_DATA FOR ANALYSIS_.
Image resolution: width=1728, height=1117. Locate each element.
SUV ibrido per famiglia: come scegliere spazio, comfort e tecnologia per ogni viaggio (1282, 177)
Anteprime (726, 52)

* * *

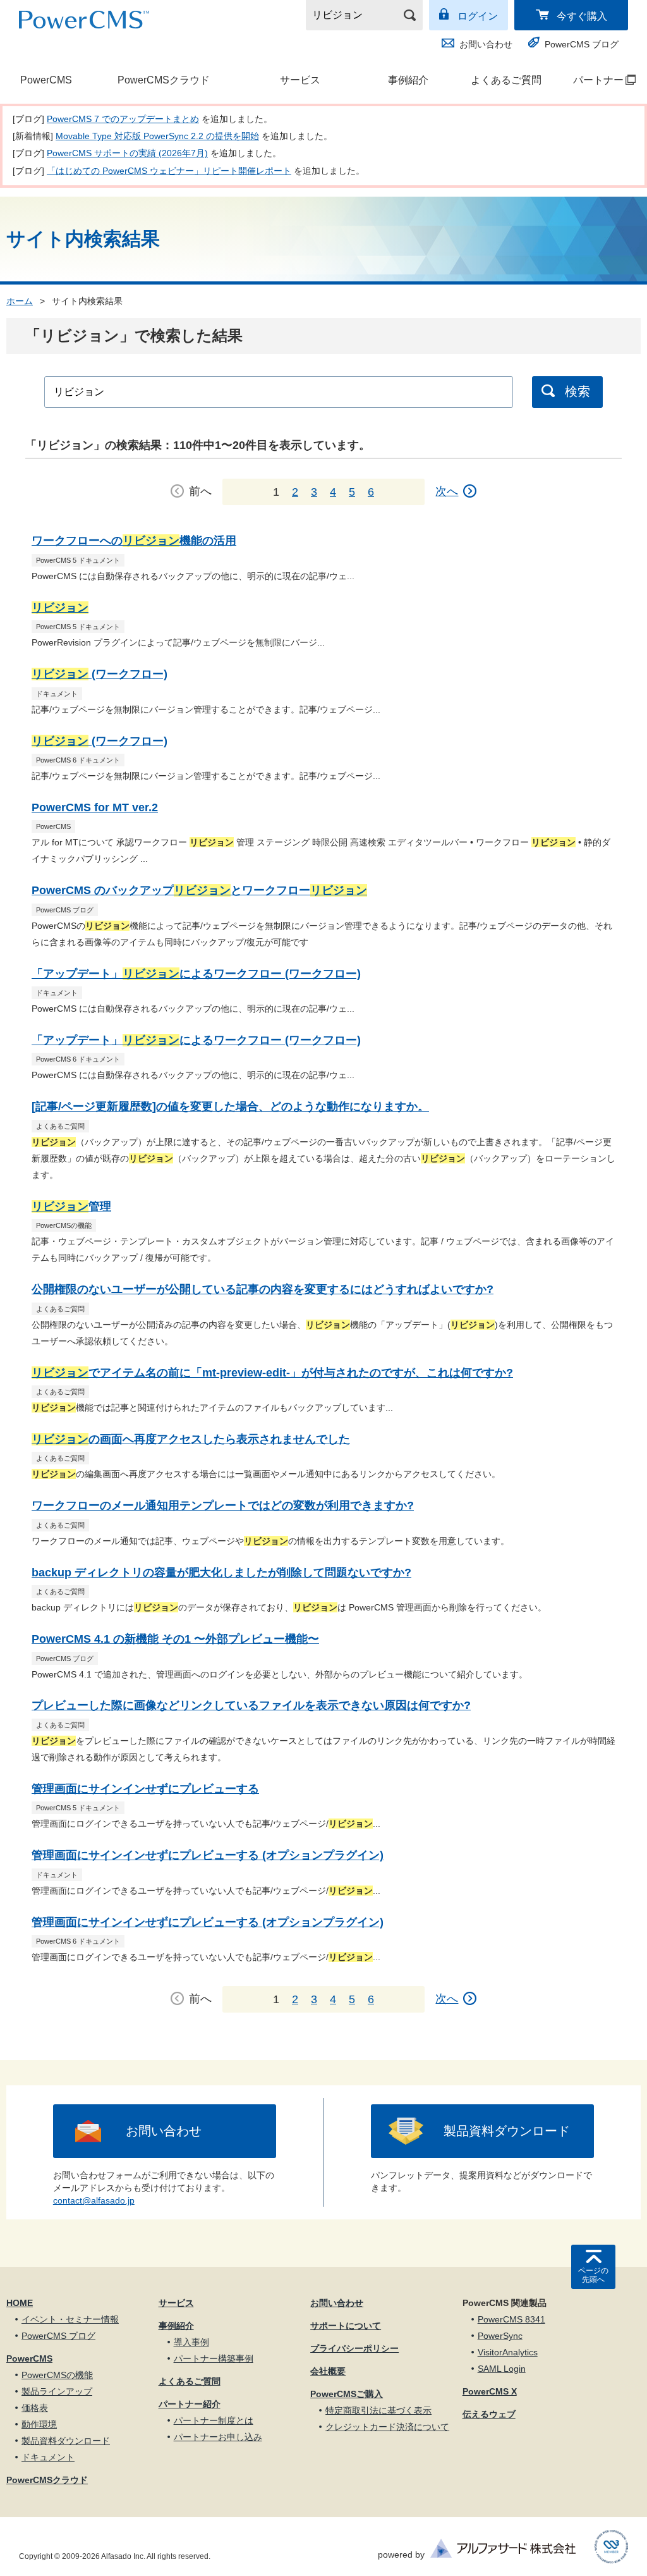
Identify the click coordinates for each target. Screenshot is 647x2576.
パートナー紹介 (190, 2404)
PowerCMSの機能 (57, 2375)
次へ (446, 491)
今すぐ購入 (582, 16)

_WHAT YOU SHOULD DO_.
Scan the material above for the word "each", and copy every line in which it is found.

_REPLY_.
Image resolution: width=1728, height=1117. Locate each element.
Identify the click coordinates for each target. Screenshot is 647x2576.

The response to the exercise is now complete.